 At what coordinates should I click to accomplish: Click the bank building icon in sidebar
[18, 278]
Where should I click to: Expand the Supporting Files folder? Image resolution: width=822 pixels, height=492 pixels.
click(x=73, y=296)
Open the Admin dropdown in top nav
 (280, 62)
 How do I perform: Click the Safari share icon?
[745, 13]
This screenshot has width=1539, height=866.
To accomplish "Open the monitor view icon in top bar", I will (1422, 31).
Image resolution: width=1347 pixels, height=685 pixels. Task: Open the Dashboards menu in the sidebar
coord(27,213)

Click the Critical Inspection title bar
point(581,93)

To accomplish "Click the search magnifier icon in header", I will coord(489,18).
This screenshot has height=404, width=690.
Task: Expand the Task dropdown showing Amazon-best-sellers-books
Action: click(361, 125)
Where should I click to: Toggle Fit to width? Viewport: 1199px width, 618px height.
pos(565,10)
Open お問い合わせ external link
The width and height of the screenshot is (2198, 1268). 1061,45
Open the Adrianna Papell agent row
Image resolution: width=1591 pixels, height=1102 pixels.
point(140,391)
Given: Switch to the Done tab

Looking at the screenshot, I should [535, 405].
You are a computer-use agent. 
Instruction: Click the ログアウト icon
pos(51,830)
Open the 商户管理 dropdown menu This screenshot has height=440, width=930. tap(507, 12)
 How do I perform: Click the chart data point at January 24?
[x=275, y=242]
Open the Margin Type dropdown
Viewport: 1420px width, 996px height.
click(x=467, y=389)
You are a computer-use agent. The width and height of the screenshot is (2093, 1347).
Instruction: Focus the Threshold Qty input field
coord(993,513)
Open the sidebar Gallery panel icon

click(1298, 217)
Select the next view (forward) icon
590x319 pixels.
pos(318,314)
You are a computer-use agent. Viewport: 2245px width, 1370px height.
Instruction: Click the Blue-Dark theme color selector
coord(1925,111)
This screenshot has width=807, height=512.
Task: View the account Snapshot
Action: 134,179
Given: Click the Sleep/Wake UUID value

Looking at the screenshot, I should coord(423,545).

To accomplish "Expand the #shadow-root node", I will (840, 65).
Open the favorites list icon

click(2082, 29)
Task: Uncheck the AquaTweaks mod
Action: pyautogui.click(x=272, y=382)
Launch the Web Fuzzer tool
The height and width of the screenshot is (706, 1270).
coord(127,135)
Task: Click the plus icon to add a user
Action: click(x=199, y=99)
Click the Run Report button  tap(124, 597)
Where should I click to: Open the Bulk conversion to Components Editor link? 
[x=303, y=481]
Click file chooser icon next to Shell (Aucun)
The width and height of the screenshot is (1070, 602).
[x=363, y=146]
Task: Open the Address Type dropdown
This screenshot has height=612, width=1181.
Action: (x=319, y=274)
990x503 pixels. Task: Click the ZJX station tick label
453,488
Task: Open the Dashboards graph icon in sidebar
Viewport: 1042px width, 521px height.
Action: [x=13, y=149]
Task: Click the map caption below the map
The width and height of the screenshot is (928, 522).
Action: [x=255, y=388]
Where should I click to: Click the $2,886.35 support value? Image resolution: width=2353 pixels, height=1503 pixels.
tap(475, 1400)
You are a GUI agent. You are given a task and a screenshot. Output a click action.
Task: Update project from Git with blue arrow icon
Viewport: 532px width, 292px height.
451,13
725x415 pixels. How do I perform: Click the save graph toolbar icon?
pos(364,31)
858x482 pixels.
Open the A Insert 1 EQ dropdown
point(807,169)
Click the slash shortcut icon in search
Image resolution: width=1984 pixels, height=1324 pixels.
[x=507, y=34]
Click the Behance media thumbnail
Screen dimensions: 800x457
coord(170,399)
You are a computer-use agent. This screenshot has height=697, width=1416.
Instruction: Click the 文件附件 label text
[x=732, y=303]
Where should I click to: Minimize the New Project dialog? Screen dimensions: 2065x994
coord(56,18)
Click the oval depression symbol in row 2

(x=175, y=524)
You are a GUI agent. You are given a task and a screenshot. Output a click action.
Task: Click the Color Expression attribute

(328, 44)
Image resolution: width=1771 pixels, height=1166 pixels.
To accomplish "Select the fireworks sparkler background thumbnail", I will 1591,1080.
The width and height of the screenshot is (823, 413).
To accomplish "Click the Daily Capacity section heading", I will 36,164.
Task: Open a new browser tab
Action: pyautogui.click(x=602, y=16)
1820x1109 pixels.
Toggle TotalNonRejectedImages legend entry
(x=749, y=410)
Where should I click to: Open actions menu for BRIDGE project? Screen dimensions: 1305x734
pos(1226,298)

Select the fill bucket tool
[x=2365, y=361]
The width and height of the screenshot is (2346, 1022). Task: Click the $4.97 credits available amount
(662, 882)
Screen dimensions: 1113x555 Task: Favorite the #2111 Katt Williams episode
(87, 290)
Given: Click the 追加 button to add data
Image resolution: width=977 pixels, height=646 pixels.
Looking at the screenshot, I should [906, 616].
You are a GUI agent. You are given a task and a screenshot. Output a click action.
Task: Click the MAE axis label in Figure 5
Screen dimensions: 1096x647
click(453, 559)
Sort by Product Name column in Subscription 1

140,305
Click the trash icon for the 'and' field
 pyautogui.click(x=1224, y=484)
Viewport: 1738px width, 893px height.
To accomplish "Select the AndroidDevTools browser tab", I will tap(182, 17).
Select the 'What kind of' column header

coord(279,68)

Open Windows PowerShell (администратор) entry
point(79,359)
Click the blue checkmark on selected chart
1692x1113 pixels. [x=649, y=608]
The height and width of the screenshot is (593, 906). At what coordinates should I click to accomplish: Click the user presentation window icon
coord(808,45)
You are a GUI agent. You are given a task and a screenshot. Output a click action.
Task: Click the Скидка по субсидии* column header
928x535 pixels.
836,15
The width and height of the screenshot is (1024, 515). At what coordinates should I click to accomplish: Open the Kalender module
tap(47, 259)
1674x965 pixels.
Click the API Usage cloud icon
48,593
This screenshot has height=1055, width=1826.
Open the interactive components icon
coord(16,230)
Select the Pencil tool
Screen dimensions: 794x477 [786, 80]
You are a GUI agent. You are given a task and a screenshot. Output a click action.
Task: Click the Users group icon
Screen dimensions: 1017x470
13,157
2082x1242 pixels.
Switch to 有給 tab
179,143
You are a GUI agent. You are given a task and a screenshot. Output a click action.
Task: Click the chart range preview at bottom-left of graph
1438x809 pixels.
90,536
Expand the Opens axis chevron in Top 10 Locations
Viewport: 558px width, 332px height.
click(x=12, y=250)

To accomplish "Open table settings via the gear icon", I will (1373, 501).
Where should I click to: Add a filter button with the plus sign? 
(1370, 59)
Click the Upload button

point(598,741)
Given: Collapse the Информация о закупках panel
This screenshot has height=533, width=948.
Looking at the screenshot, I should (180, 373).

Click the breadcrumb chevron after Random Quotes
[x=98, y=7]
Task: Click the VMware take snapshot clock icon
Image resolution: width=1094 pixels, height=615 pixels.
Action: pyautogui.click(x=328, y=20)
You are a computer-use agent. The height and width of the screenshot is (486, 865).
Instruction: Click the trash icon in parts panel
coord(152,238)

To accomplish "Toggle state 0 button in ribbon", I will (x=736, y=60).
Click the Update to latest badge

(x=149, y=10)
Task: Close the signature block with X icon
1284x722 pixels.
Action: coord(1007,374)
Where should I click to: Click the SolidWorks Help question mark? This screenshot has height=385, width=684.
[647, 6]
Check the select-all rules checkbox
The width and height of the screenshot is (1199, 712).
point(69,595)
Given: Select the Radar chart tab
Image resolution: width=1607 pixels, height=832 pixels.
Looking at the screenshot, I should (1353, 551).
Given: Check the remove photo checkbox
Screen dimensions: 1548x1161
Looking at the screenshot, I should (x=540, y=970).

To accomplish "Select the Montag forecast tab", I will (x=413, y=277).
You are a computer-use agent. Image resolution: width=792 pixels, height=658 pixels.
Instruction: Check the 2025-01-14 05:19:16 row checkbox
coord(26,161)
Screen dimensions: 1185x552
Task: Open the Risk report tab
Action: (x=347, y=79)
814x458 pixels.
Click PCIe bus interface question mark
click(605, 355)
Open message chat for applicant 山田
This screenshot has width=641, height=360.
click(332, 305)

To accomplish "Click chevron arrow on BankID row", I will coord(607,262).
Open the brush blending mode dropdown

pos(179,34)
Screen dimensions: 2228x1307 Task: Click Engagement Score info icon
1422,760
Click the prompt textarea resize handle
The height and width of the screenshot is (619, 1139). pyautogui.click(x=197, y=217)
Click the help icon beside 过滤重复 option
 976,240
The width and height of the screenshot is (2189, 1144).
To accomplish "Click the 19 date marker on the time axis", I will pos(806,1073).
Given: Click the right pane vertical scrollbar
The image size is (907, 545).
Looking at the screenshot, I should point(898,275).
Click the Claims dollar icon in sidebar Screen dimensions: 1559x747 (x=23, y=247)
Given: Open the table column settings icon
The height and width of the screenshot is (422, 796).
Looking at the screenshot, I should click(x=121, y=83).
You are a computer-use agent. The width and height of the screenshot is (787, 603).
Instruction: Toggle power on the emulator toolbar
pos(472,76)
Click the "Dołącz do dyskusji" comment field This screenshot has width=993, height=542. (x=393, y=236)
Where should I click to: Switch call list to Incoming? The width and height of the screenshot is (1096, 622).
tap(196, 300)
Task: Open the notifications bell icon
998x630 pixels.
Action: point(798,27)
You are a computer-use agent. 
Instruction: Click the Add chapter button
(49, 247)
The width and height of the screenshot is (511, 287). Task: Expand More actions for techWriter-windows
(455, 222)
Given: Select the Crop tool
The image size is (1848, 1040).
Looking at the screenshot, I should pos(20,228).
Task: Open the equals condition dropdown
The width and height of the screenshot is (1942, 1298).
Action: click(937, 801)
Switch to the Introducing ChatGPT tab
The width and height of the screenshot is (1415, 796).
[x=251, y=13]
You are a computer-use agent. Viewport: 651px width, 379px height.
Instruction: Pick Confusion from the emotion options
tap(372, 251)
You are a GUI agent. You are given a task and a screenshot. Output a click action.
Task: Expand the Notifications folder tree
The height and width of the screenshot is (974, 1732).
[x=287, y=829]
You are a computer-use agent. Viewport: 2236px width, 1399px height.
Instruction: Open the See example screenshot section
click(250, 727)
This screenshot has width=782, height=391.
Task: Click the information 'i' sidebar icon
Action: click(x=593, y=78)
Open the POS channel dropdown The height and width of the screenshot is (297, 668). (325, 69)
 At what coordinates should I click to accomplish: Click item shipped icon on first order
##############################
> [Brief]: Search the listing for "arrow" and show every line where it occurs.

> [Exercise output]:
Task: Update project from Git with blue arrow icon
To accomplish "Click chevron arrow on BankID row", I will coord(607,262).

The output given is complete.